Ant has been formally undergoing a significant business overhaul since April 2021, which includes remodelling itself into a financial holding firm which is subject to rules and capital requirements similar to those for banks.

The overhaul includes modelling Ant’s two lucrative micro-loan businesses into a consumer finance unit.
Sharing its tremendous data of more than 1 billion users with state firms, this move is expected to curb its profitability and valuation by curtailing some of its businesses.

However, the penalty on Ant is unlikely to be finalised until China appoints a large number of top officials at the State Council and other government bodies in 2023.

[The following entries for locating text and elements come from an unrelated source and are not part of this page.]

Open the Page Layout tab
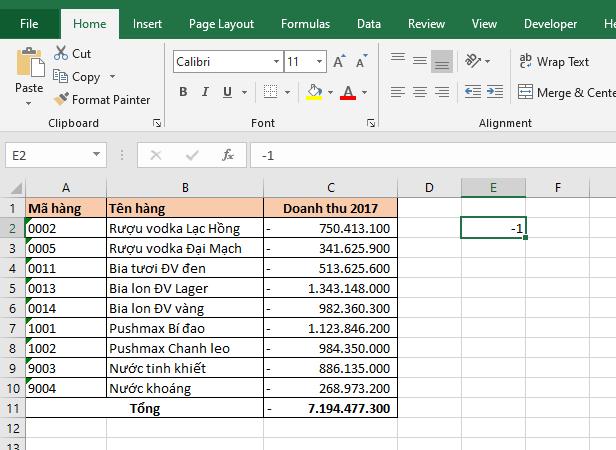616x450 pixels. click(x=221, y=24)
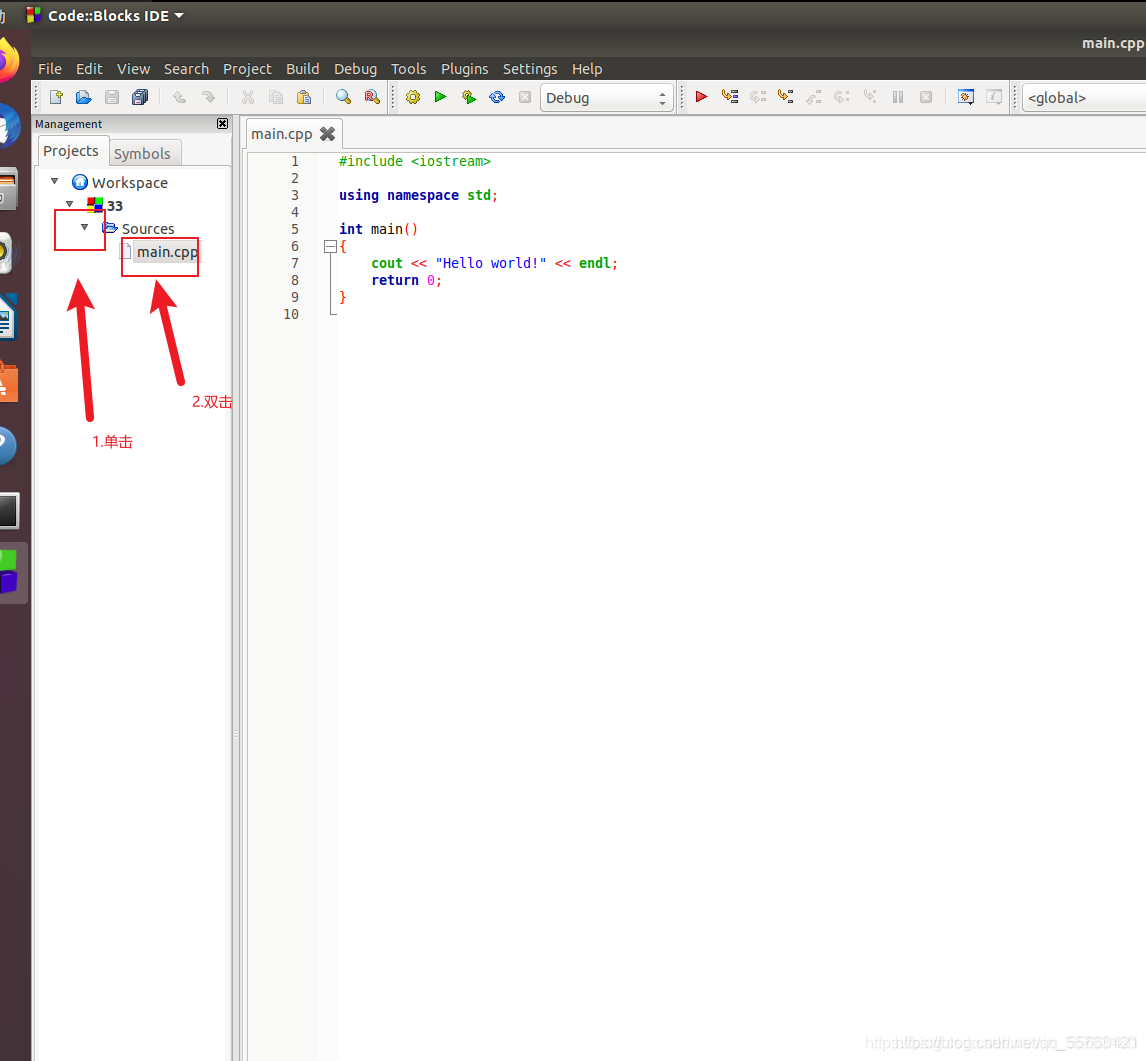Click the Save all files icon
1146x1061 pixels.
140,97

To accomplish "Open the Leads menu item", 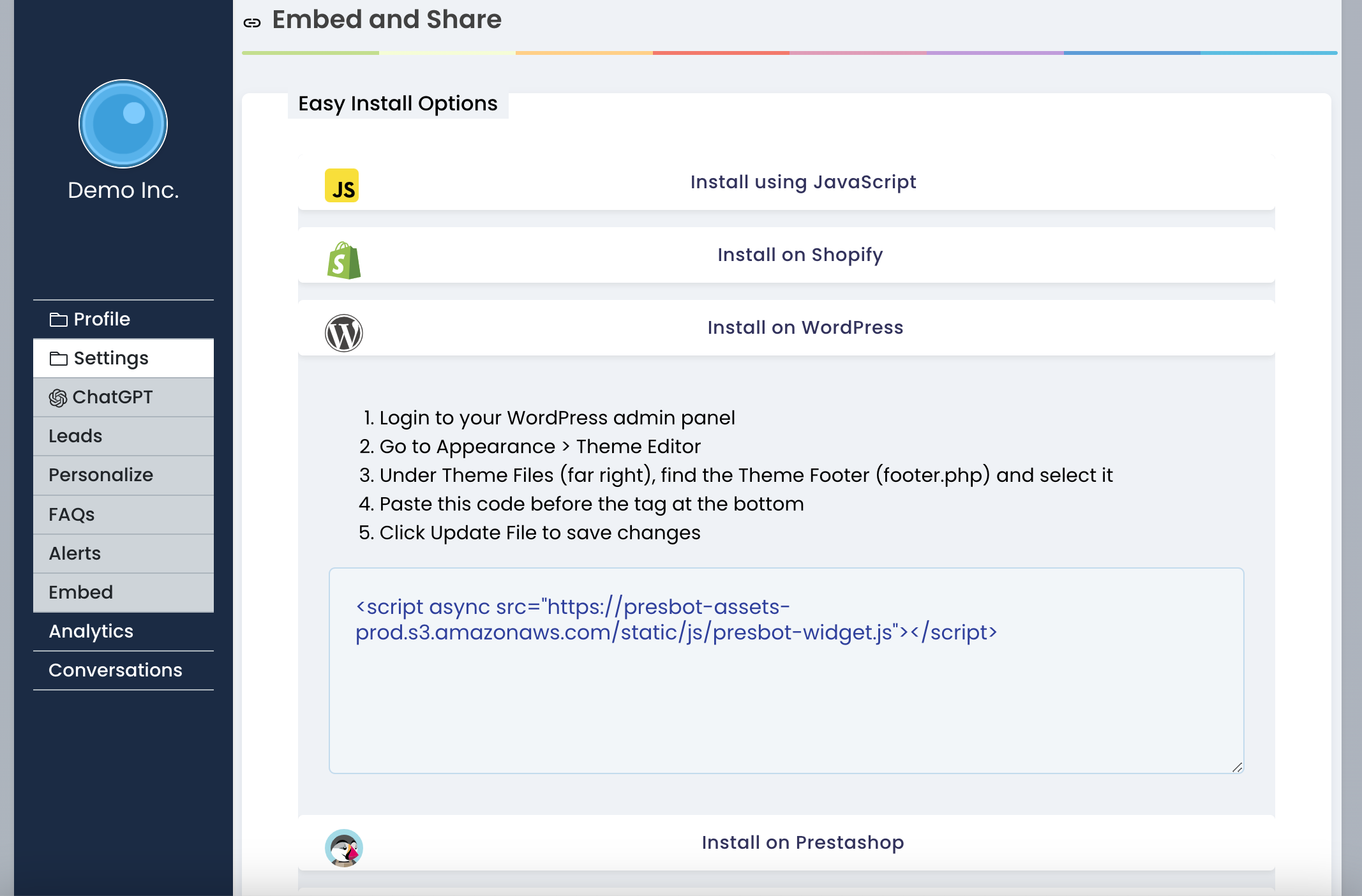I will (75, 437).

While China’s ruling Communist Party covered up its twice-a-decade congress and central leadership reshuffle last month, however, top posts at the cabinet and government bodies are still likely to change, which typically occur at the annual parliament meeting in early March.
The central bank’s chief, Yi Gang, 64, is likely to step down as he nears the official retirement age of 65 for minister-level officials.

China’s State Council Information Office, which handles media queries for the cabinet, did not respond to a request for comment.
Just before Ant’s IPO dust-up, the central bank officially issued rules to regulate the country’s vast and often complex financial holdings companies, as part of its efforts to rein in systemic financial risks.

It has so far approved the establishment of three such firms, including China CITIC Financial Holdings.
The central bank’s local branch in the eastern city of Hangzhou, home to Ant’s headquarters, received the firm’s application to set up a financial holding company in June, two of the six sources and a separate person said.
However, the PBOC is unlikely to disclose the application until Ant wraps up its revamp formally.